Below are some records. Return exactly the lines from the one containing "Click the Show More link" through the one containing "Locate the open file in Project tree", both included, and only those.

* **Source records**

■ ■ ■ ■

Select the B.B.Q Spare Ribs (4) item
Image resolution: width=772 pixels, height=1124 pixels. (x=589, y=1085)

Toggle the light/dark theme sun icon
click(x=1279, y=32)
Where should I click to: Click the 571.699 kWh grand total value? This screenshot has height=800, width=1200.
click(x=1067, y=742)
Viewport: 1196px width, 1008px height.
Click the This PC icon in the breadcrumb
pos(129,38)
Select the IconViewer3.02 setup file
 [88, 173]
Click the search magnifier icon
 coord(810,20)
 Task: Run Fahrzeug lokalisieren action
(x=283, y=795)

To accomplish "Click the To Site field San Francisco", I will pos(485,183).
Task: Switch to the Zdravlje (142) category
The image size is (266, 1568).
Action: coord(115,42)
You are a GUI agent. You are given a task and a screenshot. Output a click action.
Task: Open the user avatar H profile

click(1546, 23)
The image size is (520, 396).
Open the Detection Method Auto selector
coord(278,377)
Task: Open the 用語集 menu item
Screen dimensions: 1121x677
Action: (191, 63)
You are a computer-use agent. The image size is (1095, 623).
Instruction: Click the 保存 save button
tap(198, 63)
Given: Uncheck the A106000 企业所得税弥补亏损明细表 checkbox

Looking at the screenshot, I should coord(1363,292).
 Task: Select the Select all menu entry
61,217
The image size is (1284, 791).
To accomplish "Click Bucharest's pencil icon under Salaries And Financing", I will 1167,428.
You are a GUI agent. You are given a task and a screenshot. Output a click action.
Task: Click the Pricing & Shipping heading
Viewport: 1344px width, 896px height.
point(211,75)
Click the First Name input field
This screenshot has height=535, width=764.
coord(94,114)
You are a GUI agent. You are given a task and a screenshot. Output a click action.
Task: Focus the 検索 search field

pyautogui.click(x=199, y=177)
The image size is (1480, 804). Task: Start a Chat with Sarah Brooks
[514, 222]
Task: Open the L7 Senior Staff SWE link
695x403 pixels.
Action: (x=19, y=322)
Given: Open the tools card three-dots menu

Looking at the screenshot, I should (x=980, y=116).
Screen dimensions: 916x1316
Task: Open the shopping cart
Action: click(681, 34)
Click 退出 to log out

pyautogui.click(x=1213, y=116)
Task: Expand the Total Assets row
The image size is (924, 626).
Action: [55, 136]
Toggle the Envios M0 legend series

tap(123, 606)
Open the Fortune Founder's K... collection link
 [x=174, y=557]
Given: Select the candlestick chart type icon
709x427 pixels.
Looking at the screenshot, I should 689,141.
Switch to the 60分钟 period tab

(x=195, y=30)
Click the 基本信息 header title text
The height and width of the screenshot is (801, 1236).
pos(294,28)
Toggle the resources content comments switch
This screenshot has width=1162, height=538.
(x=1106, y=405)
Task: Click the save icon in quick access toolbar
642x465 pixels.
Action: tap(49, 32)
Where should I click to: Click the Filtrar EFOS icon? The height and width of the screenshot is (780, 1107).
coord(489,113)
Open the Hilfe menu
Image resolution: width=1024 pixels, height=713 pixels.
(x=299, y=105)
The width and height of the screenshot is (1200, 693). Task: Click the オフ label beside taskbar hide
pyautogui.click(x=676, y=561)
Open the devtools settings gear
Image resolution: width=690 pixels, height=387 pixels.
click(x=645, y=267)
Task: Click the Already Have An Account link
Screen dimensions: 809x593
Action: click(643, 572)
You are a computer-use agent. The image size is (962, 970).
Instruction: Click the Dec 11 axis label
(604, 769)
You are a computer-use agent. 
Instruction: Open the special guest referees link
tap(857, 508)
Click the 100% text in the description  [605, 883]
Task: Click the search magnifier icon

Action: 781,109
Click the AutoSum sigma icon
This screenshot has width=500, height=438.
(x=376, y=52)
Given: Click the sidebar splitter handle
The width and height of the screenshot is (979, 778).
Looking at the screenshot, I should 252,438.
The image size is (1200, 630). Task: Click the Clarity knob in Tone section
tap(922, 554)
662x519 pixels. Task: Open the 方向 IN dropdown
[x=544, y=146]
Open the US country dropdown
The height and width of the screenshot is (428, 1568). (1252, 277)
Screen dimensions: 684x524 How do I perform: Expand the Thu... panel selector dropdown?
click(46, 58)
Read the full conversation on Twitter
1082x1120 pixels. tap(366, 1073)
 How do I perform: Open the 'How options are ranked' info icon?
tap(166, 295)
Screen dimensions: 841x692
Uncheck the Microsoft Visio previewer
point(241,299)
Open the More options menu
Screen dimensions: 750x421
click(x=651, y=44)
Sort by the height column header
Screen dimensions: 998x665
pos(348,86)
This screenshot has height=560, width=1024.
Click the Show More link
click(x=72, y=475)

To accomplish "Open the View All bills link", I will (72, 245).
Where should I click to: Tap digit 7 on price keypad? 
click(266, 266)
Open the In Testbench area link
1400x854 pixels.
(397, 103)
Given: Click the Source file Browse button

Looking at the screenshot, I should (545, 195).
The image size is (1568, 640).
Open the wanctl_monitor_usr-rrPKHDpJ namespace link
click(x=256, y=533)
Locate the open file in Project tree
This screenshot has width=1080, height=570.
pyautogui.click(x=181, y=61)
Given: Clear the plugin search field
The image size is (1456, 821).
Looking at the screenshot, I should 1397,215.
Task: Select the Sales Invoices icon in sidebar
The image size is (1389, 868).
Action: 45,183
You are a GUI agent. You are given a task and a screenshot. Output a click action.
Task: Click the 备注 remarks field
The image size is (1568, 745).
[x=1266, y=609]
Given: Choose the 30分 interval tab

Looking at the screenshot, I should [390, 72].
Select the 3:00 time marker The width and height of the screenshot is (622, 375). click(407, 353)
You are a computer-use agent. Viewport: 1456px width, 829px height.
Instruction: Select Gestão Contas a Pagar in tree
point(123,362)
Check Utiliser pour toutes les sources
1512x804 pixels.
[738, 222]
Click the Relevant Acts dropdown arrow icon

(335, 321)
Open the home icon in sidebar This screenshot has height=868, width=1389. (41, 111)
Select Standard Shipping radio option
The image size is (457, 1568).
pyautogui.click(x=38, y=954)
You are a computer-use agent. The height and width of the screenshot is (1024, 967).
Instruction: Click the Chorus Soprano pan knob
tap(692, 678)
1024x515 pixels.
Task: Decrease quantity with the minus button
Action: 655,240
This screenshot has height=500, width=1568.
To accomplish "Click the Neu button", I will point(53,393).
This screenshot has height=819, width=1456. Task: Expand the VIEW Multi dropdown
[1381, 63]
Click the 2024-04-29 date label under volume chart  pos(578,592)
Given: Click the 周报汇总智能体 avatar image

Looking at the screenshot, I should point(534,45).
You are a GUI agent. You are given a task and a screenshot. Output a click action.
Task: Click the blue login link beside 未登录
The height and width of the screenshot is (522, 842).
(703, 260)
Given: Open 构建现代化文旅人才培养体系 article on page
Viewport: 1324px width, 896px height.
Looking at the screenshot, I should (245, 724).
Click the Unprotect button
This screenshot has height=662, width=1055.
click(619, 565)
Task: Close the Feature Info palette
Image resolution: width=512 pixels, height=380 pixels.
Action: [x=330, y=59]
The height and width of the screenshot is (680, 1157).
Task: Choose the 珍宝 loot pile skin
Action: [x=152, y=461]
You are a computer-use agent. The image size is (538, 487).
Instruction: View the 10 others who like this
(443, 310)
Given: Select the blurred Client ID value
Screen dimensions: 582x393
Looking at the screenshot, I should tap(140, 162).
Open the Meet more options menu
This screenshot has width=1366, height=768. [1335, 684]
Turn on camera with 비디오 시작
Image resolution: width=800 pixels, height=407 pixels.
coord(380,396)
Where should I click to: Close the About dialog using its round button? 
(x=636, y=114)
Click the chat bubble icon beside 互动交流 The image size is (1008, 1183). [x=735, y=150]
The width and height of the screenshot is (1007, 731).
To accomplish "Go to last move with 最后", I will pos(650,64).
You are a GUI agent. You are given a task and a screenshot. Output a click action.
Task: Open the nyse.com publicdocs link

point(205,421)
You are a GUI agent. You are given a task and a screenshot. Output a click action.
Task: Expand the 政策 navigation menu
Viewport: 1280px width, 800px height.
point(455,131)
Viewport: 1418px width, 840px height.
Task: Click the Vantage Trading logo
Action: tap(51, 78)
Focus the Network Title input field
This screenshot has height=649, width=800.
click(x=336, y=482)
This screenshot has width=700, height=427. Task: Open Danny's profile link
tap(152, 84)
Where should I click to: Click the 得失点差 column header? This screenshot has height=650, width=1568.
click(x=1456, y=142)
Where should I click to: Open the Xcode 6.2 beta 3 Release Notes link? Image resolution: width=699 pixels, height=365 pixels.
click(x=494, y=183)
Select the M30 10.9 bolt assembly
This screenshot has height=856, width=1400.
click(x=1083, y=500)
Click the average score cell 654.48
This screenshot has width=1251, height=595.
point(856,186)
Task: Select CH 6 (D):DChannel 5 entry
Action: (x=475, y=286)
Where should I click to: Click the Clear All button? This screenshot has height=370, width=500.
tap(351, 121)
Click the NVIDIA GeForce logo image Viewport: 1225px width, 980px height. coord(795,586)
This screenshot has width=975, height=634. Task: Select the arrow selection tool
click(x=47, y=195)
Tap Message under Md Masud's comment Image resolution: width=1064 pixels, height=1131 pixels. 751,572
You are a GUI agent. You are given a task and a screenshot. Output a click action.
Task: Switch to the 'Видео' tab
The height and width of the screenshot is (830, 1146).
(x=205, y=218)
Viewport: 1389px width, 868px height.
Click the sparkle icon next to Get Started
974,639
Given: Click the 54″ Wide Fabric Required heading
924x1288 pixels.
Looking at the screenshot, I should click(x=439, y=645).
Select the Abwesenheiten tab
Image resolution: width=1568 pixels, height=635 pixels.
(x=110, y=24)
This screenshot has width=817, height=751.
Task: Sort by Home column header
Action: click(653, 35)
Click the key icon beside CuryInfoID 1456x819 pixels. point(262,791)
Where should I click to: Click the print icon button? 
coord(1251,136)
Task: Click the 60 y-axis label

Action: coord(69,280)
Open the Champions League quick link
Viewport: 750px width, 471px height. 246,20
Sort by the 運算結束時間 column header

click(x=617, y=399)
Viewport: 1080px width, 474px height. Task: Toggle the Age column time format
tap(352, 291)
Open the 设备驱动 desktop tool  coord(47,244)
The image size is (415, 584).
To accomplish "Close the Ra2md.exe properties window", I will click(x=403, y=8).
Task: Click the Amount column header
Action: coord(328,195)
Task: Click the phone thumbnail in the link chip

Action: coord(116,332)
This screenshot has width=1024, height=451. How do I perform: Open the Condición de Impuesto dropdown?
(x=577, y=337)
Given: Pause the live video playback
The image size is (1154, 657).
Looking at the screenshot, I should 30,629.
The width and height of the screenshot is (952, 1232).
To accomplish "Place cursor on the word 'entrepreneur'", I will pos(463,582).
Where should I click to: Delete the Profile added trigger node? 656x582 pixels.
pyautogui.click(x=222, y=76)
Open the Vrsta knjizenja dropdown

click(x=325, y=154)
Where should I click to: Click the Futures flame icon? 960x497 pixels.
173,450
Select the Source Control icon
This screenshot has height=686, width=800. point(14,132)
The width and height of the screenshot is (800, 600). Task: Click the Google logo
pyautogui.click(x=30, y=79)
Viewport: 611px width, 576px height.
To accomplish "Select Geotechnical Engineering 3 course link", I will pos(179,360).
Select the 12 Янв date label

■ ■ ■ ■

* **Finished exercise**
Click the Show More link
click(x=72, y=475)

To accomplish "Open the View All bills link", I will (72, 245).
Where should I click to: Tap digit 7 on price keypad? 
click(266, 266)
Open the In Testbench area link
1400x854 pixels.
(397, 103)
Given: Click the Source file Browse button

Looking at the screenshot, I should (545, 195).
The image size is (1568, 640).
Open the wanctl_monitor_usr-rrPKHDpJ namespace link
click(x=256, y=533)
Locate the open file in Project tree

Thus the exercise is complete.